Foco no valor para as Pessoas
“O que me preocupa é que a medicina, empolgada pela ciência, seduzida pela tecnologia e atordoada pela burocracia, apague a sua face humana […]”
João Lobo Antunes, in A Nova Medicina.
A prestação de cuidados deve ser feita para o doente e com vista a que atinja melhor Saúde. Este valor é produto da satisfação e funcionalidade percebida pela pessoa (ausência de dor, capacidade de realiza esforços habituais, etc.) e dos resultados clínicos objectivos (biomarcadores, exames imagiológicos, etc.).
Avaliar a Saúde pela sua produção não permite discernir qualidade: fazer mais, não é fazer melhor; repetir, não é fazer bem. Também, avaliar os cuidados através de resultados binários é fácil (vivo, hospitalizado, etc), mas limitante. Isto porque anos de vida adicionais têm um gradiente de valores diferentes dependendo da qualidade com que são vividos (autonomia, consciência, ausência de dor, em suma, a visão holística de saúde).
Durante esta década tem sido advogada a adoção da Medicina Baseada no Valor, modelo em que os hospitais recebem com base nos resultados para os doentes. Este paradigma reúne adeptos mundiais em conferências e eternas discussões.
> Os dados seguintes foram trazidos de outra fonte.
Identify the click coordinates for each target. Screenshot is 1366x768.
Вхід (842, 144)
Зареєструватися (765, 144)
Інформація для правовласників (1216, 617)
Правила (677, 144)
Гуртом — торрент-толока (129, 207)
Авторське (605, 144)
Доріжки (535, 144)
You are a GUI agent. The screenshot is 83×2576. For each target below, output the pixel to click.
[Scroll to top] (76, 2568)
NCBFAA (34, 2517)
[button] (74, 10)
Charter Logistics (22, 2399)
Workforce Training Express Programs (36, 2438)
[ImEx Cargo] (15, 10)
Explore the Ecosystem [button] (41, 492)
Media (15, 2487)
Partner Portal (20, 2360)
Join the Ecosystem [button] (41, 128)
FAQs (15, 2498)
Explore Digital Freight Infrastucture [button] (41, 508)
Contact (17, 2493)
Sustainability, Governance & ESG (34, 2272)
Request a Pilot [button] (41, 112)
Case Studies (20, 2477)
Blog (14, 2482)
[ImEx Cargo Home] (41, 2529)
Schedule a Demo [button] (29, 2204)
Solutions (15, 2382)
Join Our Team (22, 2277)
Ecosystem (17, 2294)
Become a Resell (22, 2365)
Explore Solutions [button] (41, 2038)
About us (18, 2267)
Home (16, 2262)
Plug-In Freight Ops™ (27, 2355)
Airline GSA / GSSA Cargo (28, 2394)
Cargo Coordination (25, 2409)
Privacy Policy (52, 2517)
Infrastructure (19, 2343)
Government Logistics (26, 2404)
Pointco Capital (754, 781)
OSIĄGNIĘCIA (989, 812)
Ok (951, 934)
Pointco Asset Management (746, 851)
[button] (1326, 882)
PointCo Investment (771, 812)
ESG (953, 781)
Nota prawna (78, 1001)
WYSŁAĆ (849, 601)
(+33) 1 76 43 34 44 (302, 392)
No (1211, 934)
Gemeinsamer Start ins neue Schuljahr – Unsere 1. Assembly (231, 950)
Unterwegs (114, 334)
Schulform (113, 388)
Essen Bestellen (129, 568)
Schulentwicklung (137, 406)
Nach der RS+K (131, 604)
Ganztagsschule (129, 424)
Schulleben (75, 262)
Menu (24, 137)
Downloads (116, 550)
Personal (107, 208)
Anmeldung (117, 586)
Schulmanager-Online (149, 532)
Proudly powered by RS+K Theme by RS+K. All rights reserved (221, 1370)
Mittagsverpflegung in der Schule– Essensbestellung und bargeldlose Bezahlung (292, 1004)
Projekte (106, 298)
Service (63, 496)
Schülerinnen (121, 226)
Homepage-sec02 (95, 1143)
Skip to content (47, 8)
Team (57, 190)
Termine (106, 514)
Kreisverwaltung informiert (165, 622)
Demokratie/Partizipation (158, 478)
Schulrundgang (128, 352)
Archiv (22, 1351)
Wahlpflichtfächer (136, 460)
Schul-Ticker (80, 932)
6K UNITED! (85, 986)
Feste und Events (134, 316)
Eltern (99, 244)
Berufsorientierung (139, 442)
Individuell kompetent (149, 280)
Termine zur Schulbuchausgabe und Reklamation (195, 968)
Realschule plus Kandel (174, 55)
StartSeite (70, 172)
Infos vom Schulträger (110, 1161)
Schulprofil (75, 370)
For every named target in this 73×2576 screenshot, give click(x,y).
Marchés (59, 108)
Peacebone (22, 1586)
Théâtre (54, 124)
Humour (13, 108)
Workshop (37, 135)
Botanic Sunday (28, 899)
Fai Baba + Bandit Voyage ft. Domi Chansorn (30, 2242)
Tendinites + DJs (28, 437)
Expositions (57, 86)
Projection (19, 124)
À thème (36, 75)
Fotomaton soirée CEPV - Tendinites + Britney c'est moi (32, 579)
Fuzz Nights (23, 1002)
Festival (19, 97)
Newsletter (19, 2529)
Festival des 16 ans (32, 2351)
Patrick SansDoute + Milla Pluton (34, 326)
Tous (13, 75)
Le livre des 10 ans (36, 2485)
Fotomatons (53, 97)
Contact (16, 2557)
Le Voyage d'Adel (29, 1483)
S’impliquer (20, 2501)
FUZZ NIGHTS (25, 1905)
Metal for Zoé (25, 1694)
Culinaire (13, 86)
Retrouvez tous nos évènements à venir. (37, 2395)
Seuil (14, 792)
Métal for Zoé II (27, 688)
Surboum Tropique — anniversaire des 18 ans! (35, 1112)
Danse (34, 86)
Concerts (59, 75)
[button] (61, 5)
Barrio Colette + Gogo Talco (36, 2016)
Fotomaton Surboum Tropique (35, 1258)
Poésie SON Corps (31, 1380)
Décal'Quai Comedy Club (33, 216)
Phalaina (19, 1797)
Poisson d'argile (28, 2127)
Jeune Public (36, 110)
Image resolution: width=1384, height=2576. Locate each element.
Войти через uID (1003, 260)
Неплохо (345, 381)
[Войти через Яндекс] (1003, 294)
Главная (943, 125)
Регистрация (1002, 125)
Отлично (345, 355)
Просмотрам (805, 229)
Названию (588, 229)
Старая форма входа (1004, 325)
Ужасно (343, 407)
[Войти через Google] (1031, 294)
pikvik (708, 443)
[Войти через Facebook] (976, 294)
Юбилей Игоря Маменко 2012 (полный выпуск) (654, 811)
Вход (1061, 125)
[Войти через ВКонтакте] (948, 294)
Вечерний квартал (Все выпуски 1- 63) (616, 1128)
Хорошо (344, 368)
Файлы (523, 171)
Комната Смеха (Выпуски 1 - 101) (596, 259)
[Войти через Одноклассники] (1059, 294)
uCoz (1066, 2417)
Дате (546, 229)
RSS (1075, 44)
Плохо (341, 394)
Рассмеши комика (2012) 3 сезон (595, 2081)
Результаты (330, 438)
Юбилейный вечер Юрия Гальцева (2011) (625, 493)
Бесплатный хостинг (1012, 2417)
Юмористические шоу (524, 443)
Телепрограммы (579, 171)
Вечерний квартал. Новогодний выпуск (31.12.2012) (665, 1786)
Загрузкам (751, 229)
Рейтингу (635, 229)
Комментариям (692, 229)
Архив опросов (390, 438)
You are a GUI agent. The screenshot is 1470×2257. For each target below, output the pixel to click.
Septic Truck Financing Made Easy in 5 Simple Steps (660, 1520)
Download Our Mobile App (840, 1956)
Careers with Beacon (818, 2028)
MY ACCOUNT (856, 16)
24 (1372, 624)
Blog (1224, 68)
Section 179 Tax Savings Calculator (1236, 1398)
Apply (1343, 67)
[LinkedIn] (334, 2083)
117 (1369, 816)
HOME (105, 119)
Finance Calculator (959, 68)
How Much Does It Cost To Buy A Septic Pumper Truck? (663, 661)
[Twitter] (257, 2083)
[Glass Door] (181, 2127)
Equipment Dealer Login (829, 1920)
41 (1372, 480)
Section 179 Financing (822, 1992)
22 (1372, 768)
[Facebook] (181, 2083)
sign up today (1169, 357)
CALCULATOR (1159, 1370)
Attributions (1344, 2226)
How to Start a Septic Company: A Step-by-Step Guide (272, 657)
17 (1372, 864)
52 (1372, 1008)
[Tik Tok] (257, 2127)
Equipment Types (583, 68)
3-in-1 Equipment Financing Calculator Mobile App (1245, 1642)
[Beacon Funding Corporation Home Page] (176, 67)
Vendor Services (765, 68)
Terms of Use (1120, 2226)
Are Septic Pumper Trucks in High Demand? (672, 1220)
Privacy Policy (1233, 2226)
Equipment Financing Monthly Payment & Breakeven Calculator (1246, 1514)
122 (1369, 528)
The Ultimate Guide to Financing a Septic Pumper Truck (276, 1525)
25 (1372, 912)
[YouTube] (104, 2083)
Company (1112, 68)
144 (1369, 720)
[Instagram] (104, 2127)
Mas como podemos esperar que os resultados de um determinado hospital sejam consistentemente melhores, se os modos de atuação são totalmente variáveis entre equipas?
Hoje, na mesma cidade ou grupo hospitalar, uma pessoa com cancro do cólon (intestino grosso) pode ter dois percursos de cuidados diferentes. Como podemos otimizar o valor para as pessoas sem padronização em torno da melhor evidência científica?
O Renascimento
Para o renascimento da Arte da Medicina os profissionais e a tecnologia devem estar simbioticamente alinhados para pensar de que forma é abordada cada doença e libertar tempo para empreenderem Saúde com os seus doentes.
É fundamental facilitar a atualização científica, pensar o doente em contínuo e focar no valor da Saúde para as pessoas. E não precisamos ficar à espera para implementar pequenas mudanças de forma integrada, crítica, fundamentada e com grande impacto.